• **Goal of the exercise**: Update the data starting at the line that contains "You are a computer-use" and ending at the end of the data, replacing "arrow" with "chevron" and keeping everything else the same. Leave the pictures out of your answer.

[Word and element pointing data]

━━━━

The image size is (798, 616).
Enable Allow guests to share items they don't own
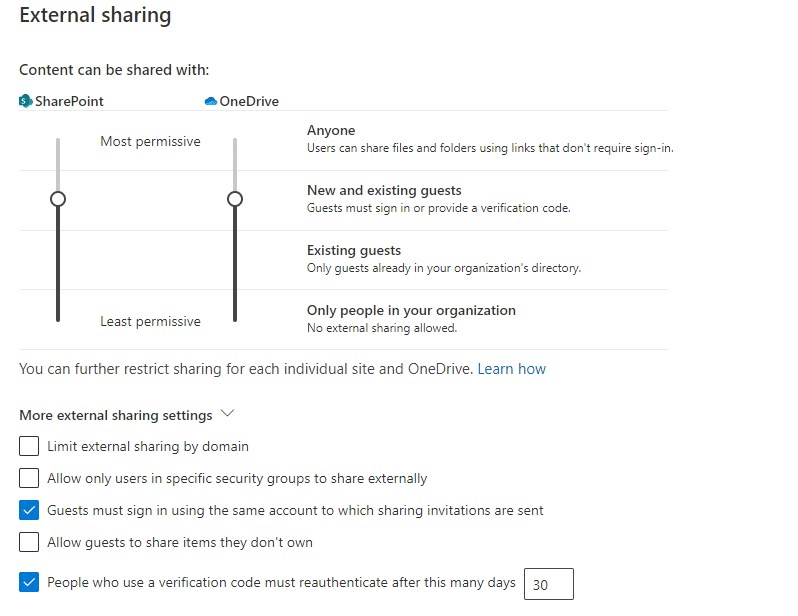tap(29, 542)
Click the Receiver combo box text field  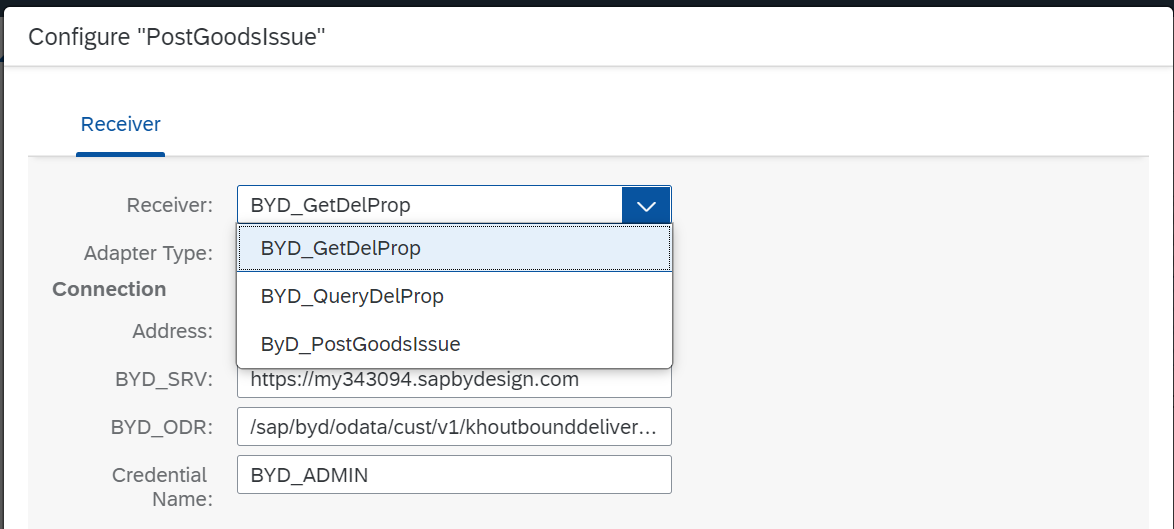430,206
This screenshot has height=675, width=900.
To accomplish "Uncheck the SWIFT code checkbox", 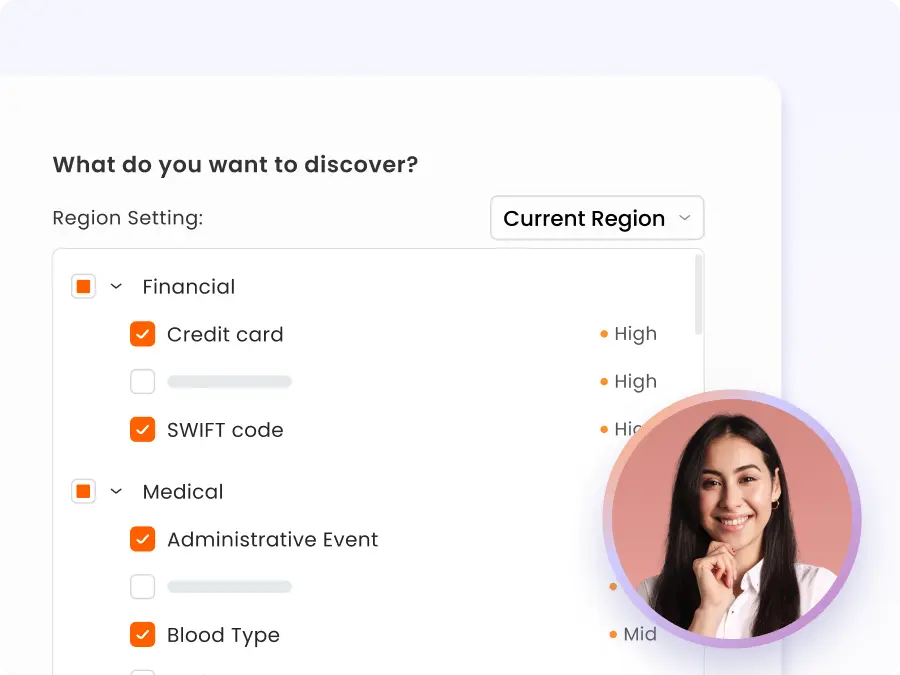I will (142, 429).
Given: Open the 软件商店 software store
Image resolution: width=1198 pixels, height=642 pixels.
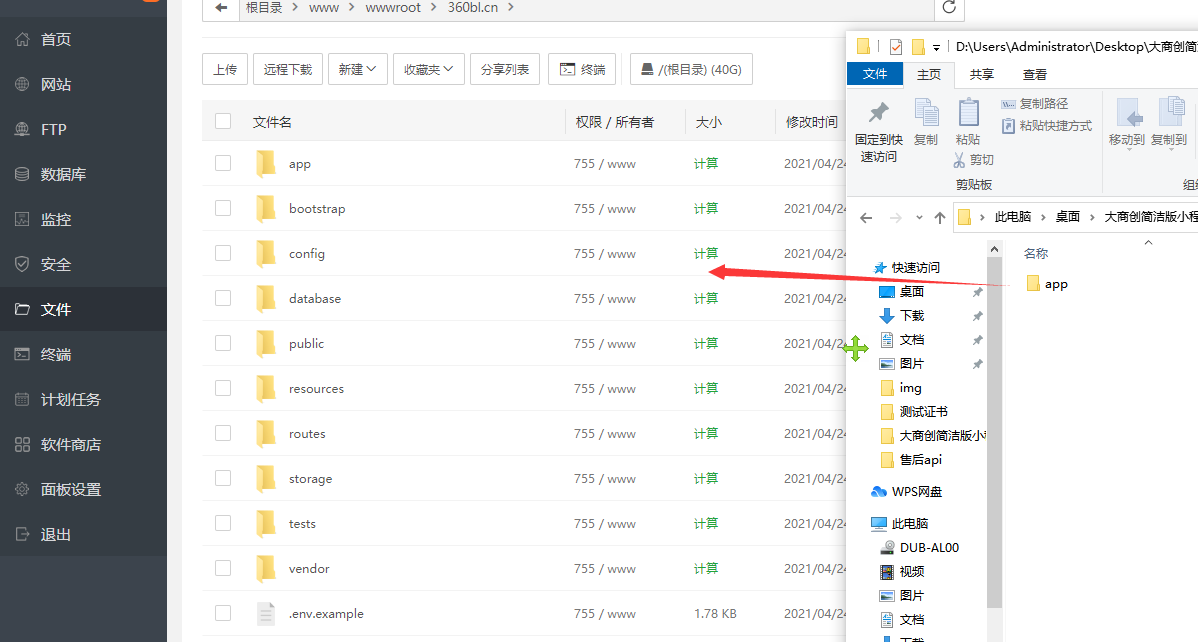Looking at the screenshot, I should [x=70, y=445].
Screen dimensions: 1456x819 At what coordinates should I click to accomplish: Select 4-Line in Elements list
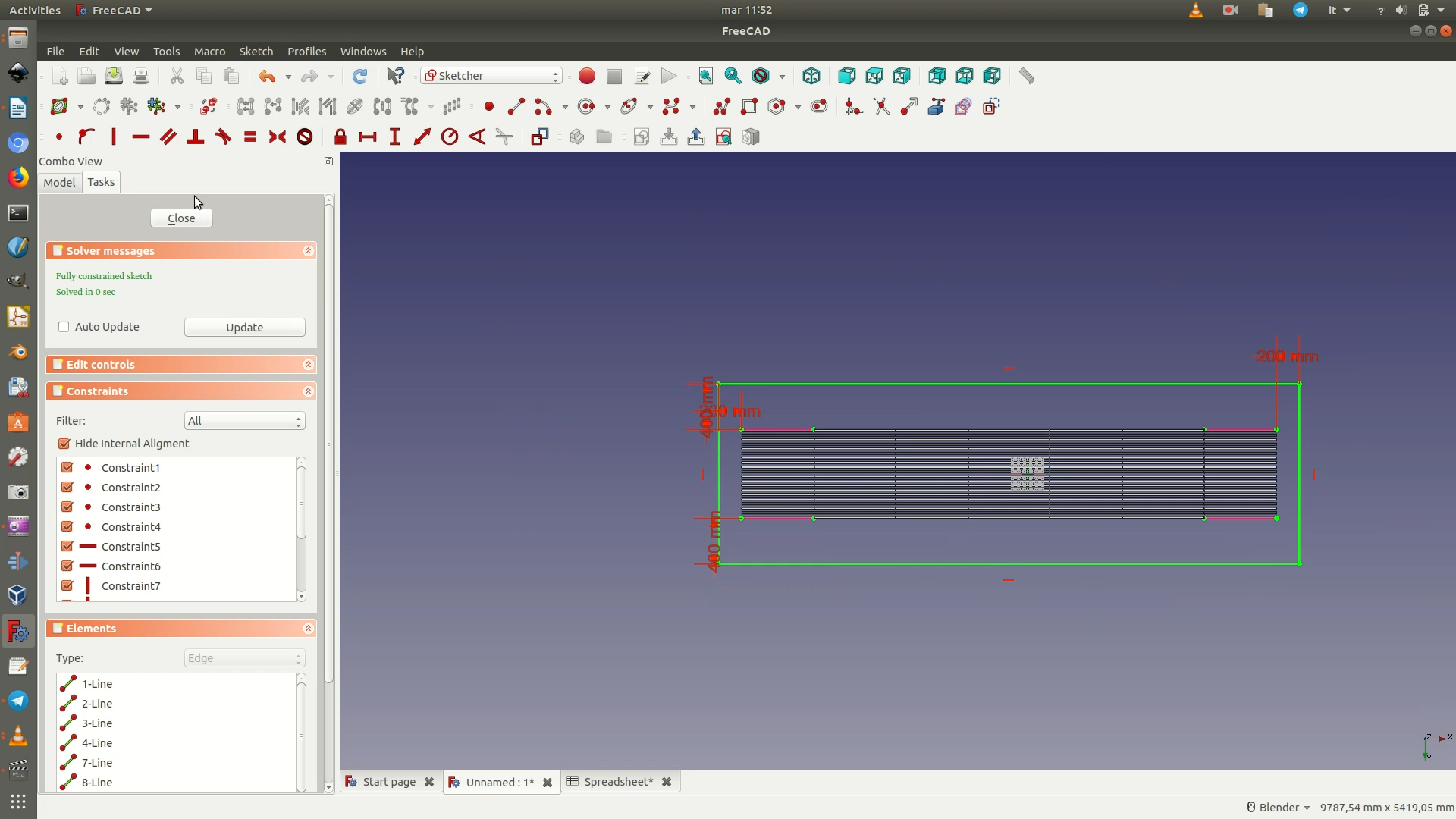coord(97,743)
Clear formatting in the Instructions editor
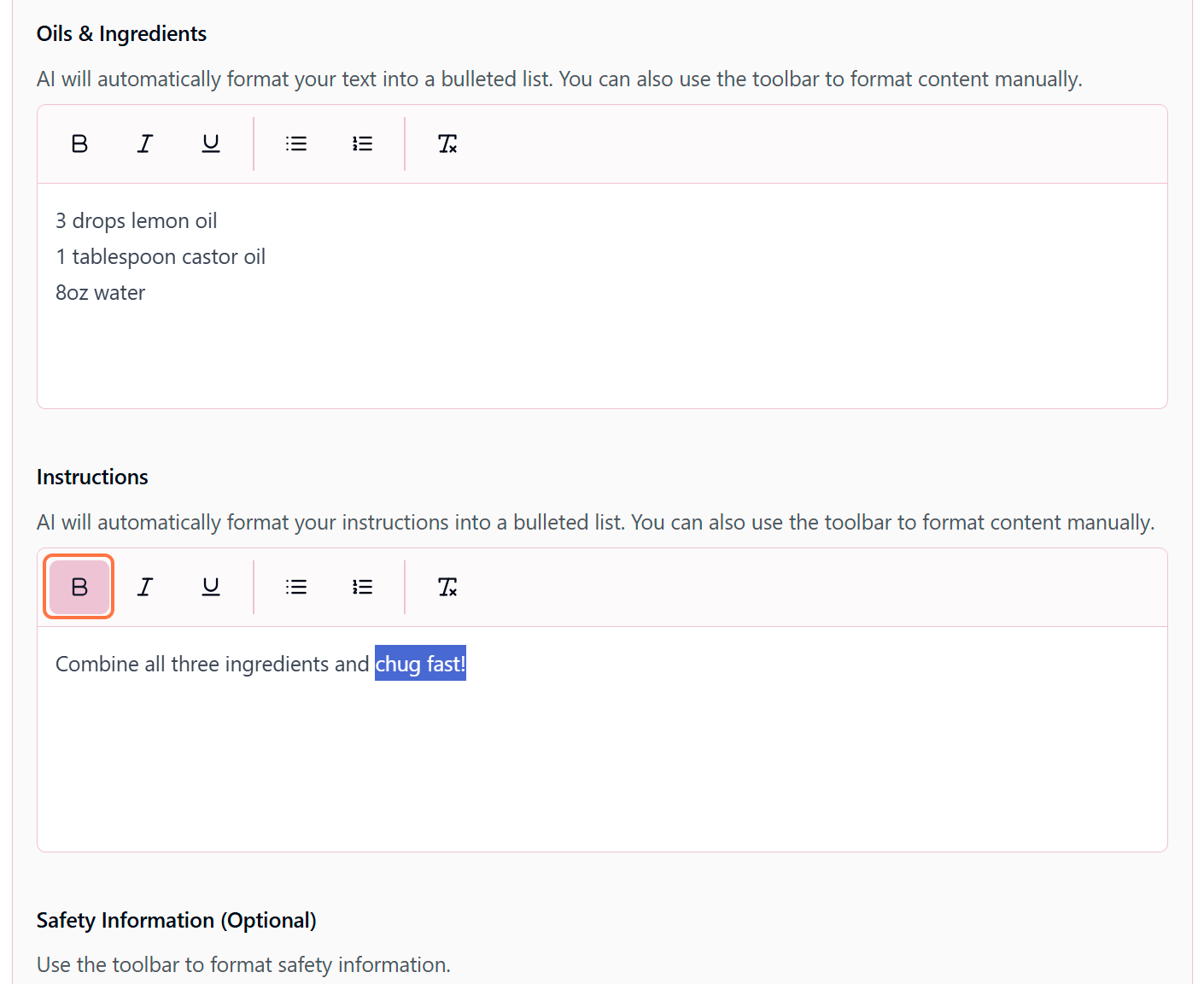This screenshot has height=984, width=1204. point(447,587)
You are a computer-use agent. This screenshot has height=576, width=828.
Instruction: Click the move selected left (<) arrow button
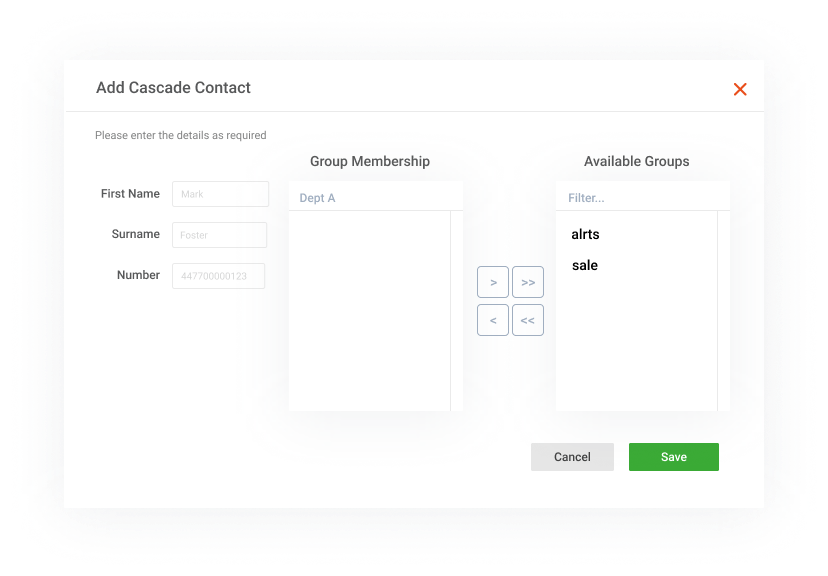point(493,321)
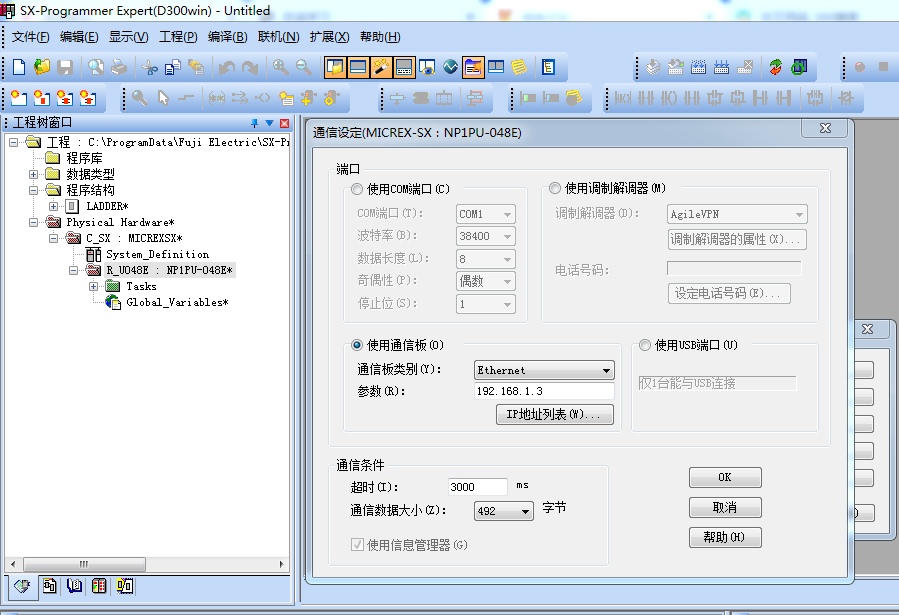Click the Print preview magnifier icon
This screenshot has width=899, height=615.
[x=95, y=67]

━━━━

• **Result for this task**:
You are a computer-use agent. This screenshot has height=576, width=828.
Instruction: Click the move selected left (<) chevron button
point(493,321)
Click the Print preview magnifier icon
This screenshot has width=899, height=615.
[x=95, y=67]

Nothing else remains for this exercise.